10 ago Pais no céu, Pais no inferno
Diário do isolamento 26
(segunda-feira, 10 de agosto)
Tivemos um dia dos pais festejado. Pairava a emoção de Natal. Talvez pela
reaproximação de famílias separadas há cinco meses, por conta da
pandemia. Mesmo com o estarrecedor número de 100.000 mortos,
decidimos celebrar a vida. Mesmo órfãos pela partida do Cacique Aritana,
grande pai das nações indígenas do Xingu, e de Dom Pedro Casaldáliga,
bispo católico defensor dos mais frágeis e oprimidos.

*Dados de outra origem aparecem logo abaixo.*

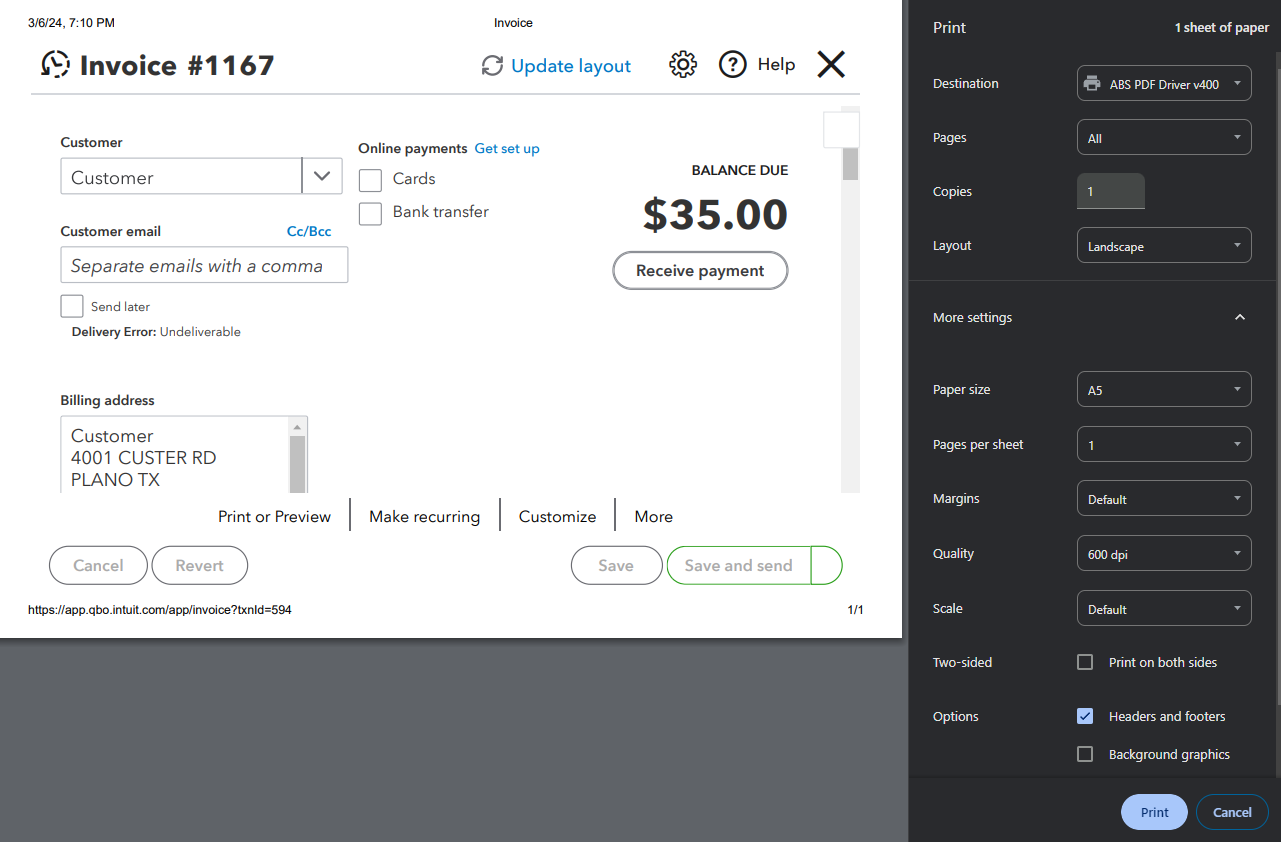Enable the Bank transfer checkbox
Image resolution: width=1281 pixels, height=842 pixels.
click(371, 213)
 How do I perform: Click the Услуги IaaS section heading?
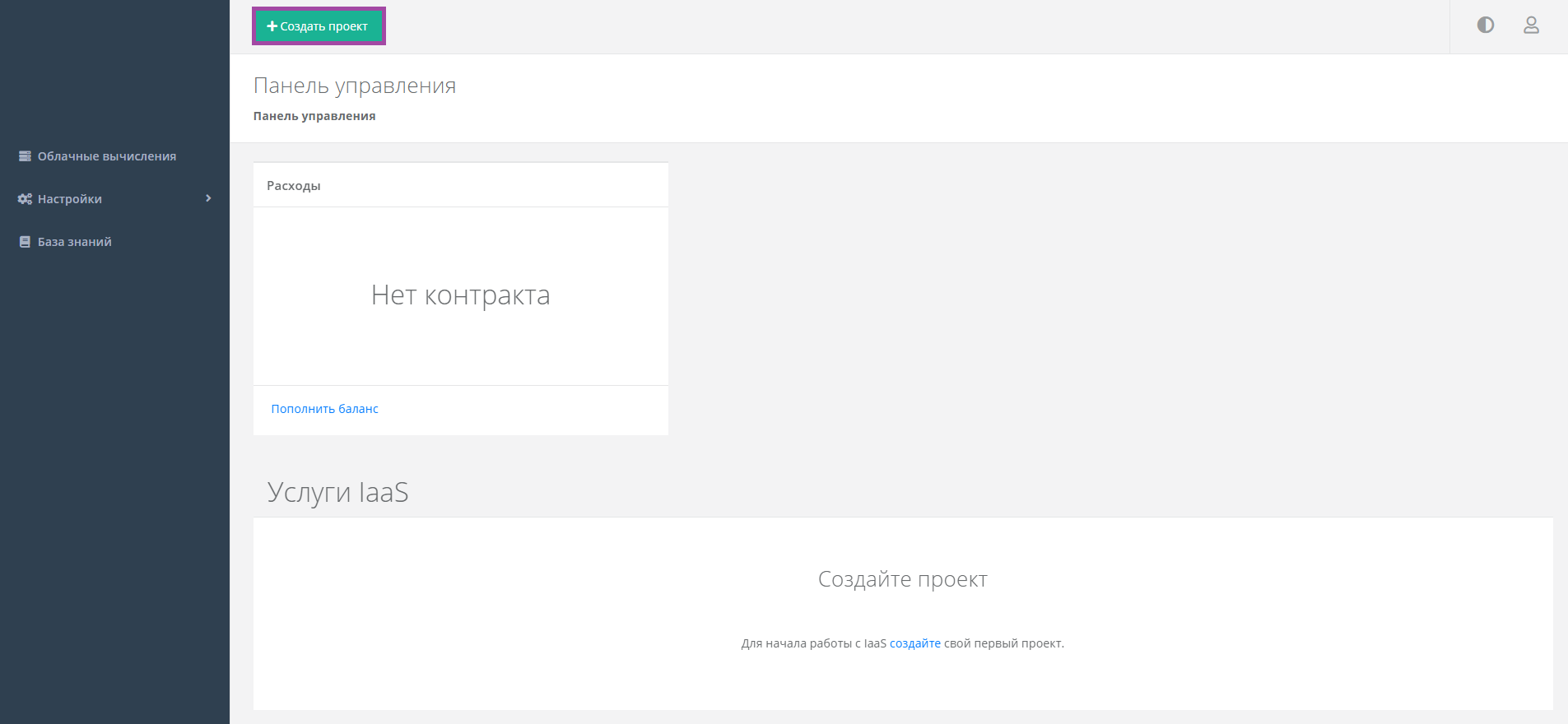337,492
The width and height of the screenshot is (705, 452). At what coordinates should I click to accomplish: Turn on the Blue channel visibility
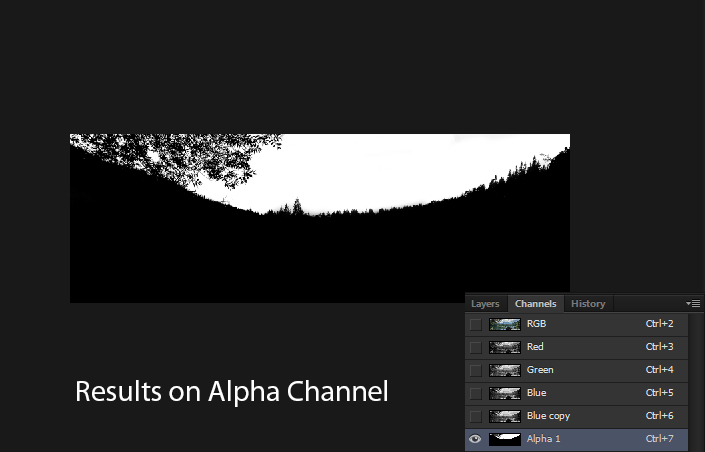click(x=475, y=393)
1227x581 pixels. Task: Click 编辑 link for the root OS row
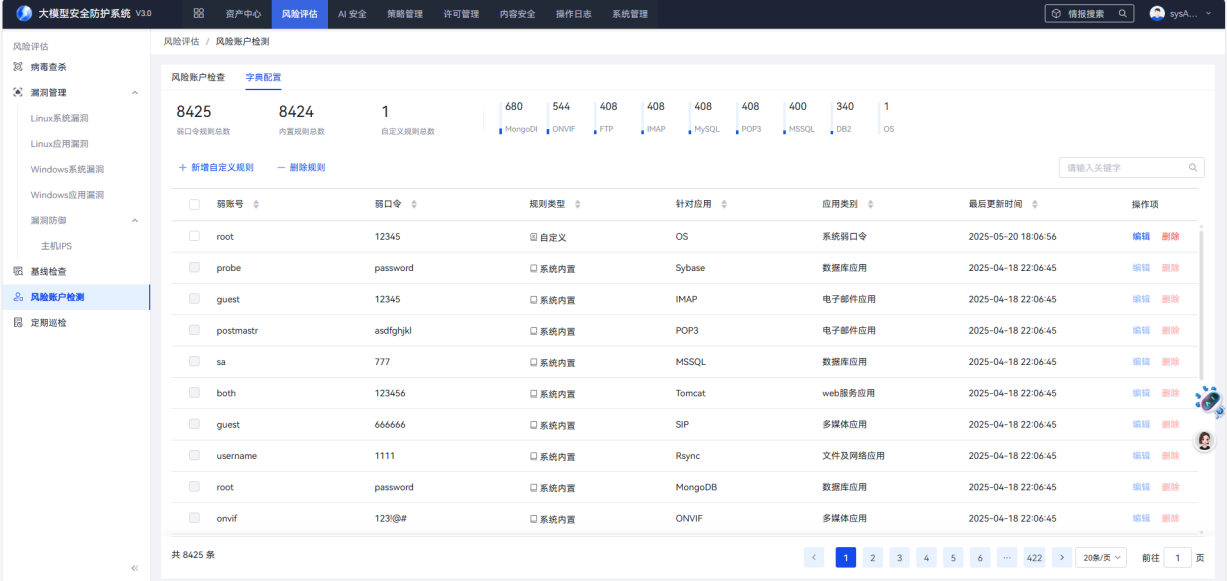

Na sexta-feira, três milhões e oitocentos mil brasileiros acompanharam a
live de Caetano Veloso e seus filhos Moreno, Tom e Zeca, carinhosamente
chamados pelos nomes próprios, e não pelos números 1, 2 e 3. Caetano
celebrou 78 anos de vida plena de criação, brasilidade, sucesso, e confessou
estar feliz com o recolhimento na família. Muitos filhos não tiveram a
mesma felicidade.
Abuso propositalmente dos números. Há neles um viés perverso. O
sadismo se caracteriza pela repetição numérica, fazendo as pessoas
perderem identidade e história. Dizer que já morreram 100.000 pessoas
vítimas da Covid-19, soa frio como afirmar que uma fábrica deixou de
produzir 100.000 peças de carro. Os dramas e sofrimentos de cada perda se
eclipsam, reduzidos a números.
Em Canudos, no ano de 1897, foram exterminados 25.000 sertanejos
nordestinos e morreram 5.000 soldados de várias regiões do Brasil. Na
época, nossa população era inferior a 17 milhões. Se calcularmos em bases
percentuais, considerando a população atual de 210 milhões, em Canudos
foram mortos 308.700 conselheiristas. Nossa história nada mais é do que
uma sucessão de extermínios.
Hanna Arendt se referia a Stalin como o grande pai assassino. No domingo
9 de agosto, dia dos pais, os brasileiros deveriam ter exigido do padrasto a
responsabilidade por nossas perdas na educação, saúde, cultura, ciência,
tecnologia, liberdade. Mas não há quem se assuma responsável por isso,
quem confesse pesar, ou mesmo compaixão pelo que sofremos.
E quase todos falam em nome de Deus.